## Quoted passage
The 2022 edition of the Harmonized System (HS 2022) has been officially adopted, with over 300 sets of key amendments contained, and will enter into force two years from now, announced the World Customs Organization (WCO).
“HS 2022, which is the seventh edition of the HS nomenclature used for the uniform classification of goods traded internationally all over the world, has been accepted by all the Contracting Parties to the Harmonized System Convention. It shall come into force on 1 January 2022,” said WCO in a statement.
While the date may seem far off, WCO said a lot of work needs to be done for the timely implementation of the new HS edition. The WCO is currently developing the correlation tables between the current 2017 and the new edition of the HS, and updating the HS publications, such as the Explanatory Notes, the Classification Opinions, the Alphabetical Index and the HS online database.
Customs administrations and regional economic communities, meanwhile, are urged to begin preparations to implement HS 2022 in their national Customs tariff or statistical nomenclatures.
The HS serves as the basis for Customs tariffs and for the compilation of international trade statistics in 211 economies (of which 158 are contracting parties to the HS Convention).
The new edition makes some major changes to the Harmonized System with a total of 351 sets of amendments covering a wide range of goods moving across borders.
Adapting to current trade by recognizing new product streams, and addressing environmental and social issues are the major features of the HS 2022 amendments, said WCO.
New high-profile product streams include electrical and electronic waste, commonly referred to as e-waste. HS 2022 includes specific provisions for its classification to assist countries in their work under the Basel Convention.
Moreover, there are new provisions for novel tobacco and nicotine-based products resulting from the difficulties of the classification of these products, lack of visibility in trade statistics and the very high monetary value of this trade.

## Information
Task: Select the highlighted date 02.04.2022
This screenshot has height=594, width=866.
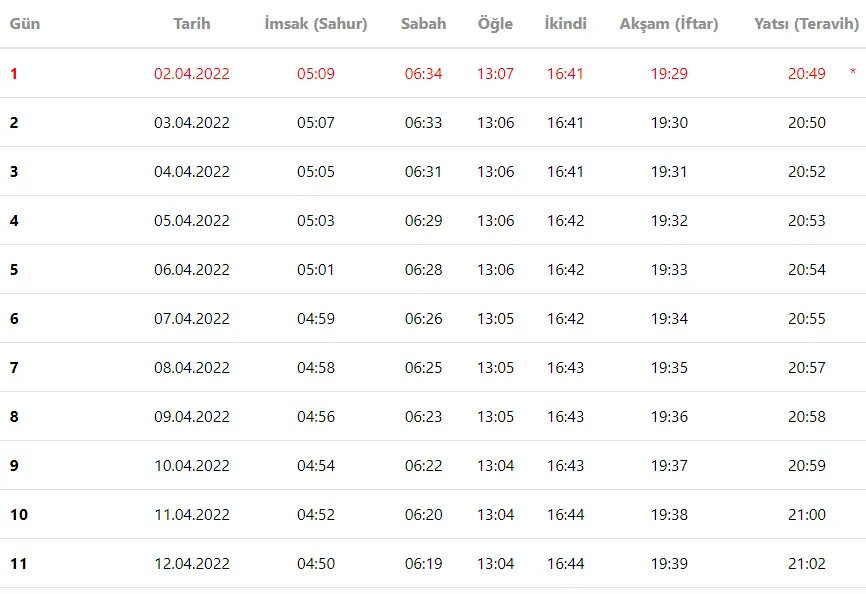Action: pos(192,73)
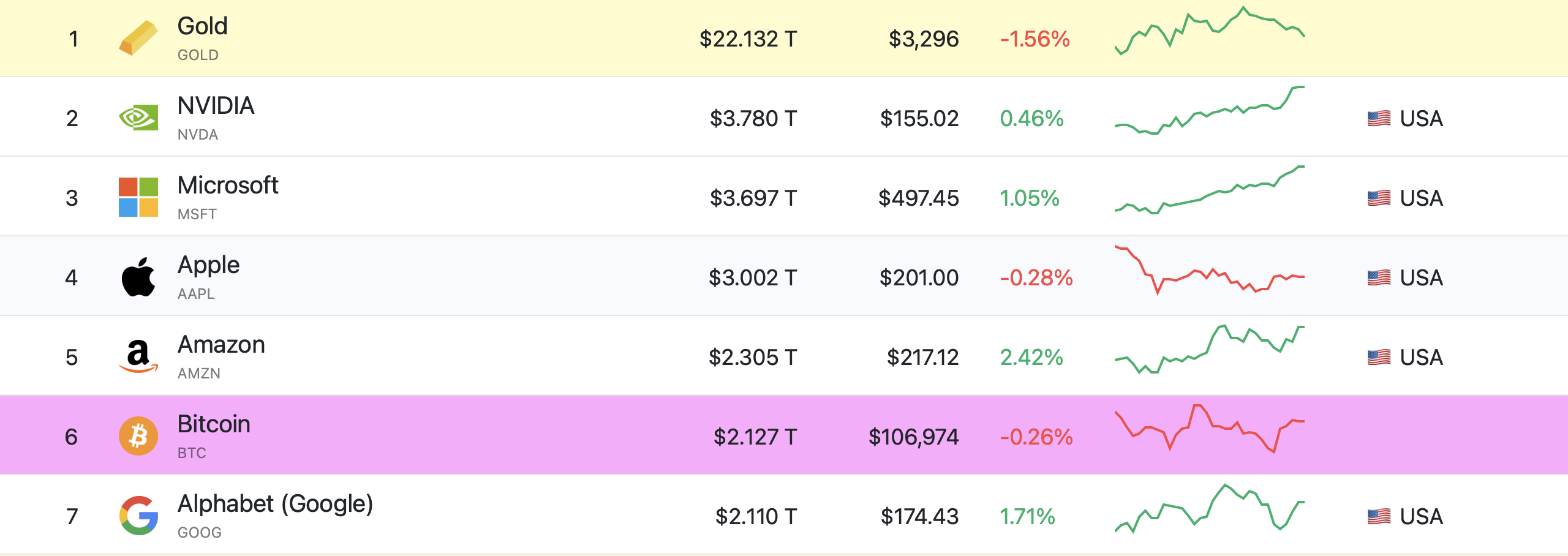
Task: Select the USA flag in Amazon row
Action: 1379,357
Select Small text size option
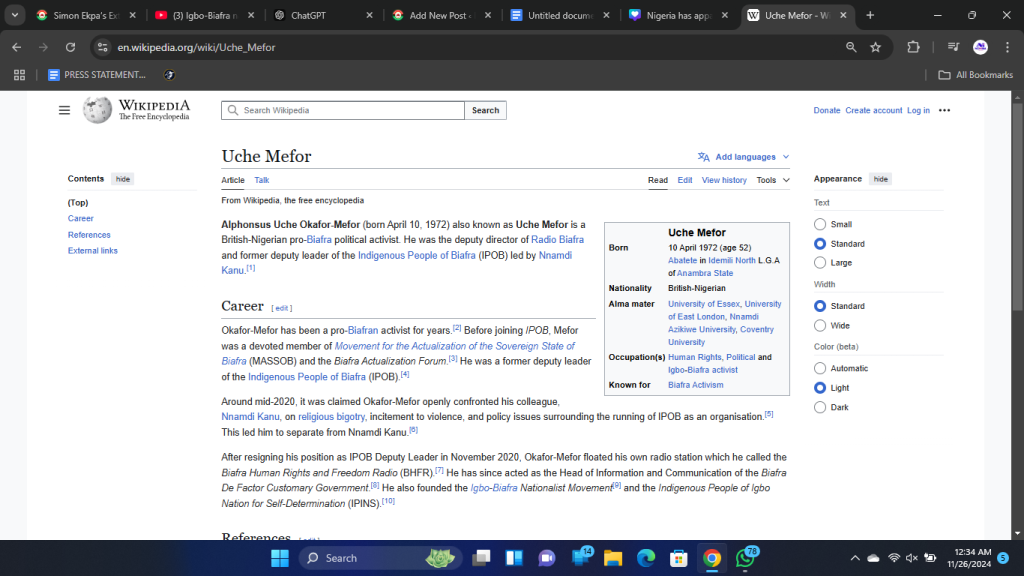Image resolution: width=1024 pixels, height=576 pixels. pyautogui.click(x=820, y=224)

## What is needed
According to the HS 2022 article, in how many economies does the Harmonized System serve as the basis for Customs tariffs and for compiling international trade statistics?

## Result of this exercise
211 economies, of which 158 are contracting parties to the HS Convention.